It would be a closed system! We would no longer have to buy Cornish Cross chicks every year! Our plan could not fail!
In my excitement, however, I failed to see something that seems rather obvious now: if it was such a perfect plan, why wasn’t everyone doing it?
Our dream to keep some Red Rangers, collect their eggs, incubate them, and hatch them out so we could have a closed system for meat birds quickly crashed and burned when someone hinted to us a wee bit into our experiment that Red Rangers don’t “breed true”. Meaning that even if a mommy and a daddy Red Ranger love each other very much, their babies aren’t necessarily going to have the traits of Red Rangers that we would be looking for.
Well, then. Must have missed that little nugget in my original research.
Cornish Cross vs Red Rangers: the plan…and how it failed.
Now knowing that the Reds didn’t breed true, and being fully aware that the Reds grew slower than the Cornish Cross, our plan was to keep all the meat chickens for 9 weeks and butcher them all at the same time.
We knew the Cornish would be on the larger end of things and the Reds would be a little smaller than they could have been, but we didn’t want to set up another butcher day—we already had 3 big butcher events planned at our farm for the year! By butchering both the Cornish and the Reds at 9 weeks, we knew we we’d be looking at something “a little” smaller with the Reds.

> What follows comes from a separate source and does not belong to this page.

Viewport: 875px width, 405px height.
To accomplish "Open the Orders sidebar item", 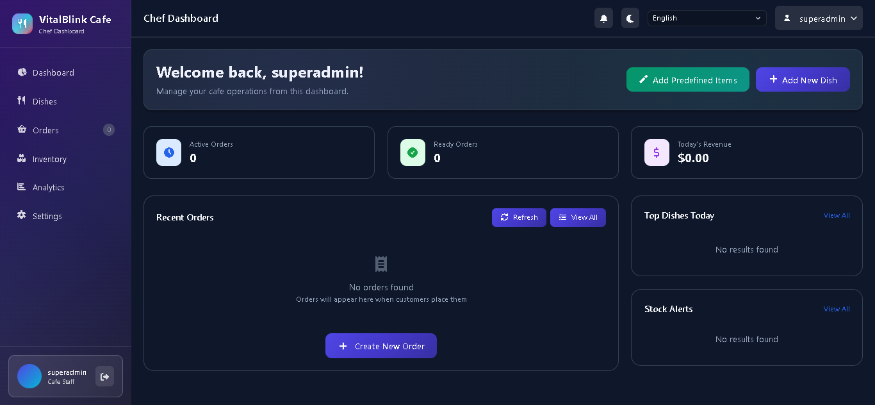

Over the weekend that our meat birds reached 8 weeks old, we had our first Cornish Cross die—as well as another Red Ranger (the 4th since we’d started the experiment). As is our usual practice when a chicken dies from an unknown cause, we decided to breast the chickens out for our dog.
Below is the comparison of breast meat from two 8 week old birds – Red Ranger on the left, Cornish X on the right.
I called my husband over and said “So, then. Butchering these Reds at 9 weeks is pretty pointless.”
When Cornish Cross butcher day arrived, however, we did butcher the largest Red Ranger rooster. I wanted another comparison—this time a full bird.
I mean, the chicken breast comparison a week earlier had to be a fluke, right?
Not a fluke.
So, let’s discuss how much these chickens eat while we punt through this experiment some more, yes?
Cornish Cross vs. Red Rangers: how much do they eat?
I raised our Cornish Cross and Red Rangers together so obviously they were all eating the same food at the same time. (They also shared their coop with 9 turkey friends!)
We feed twice a day; once in the morning and once at night. Since our experiment wasn’t intended to figure out who ate what food, I don’t have an exact division of numbers.
But I’ve got a pretty solid idea, and you can take my observations for what it’s worth.
What I can tell you is that the Rangers did not eat noticeably less than the Cornish.
They were all—both Cornish Cross and Red Rangers—at the feeders, ready to knock down the feed lady (me) when she came in.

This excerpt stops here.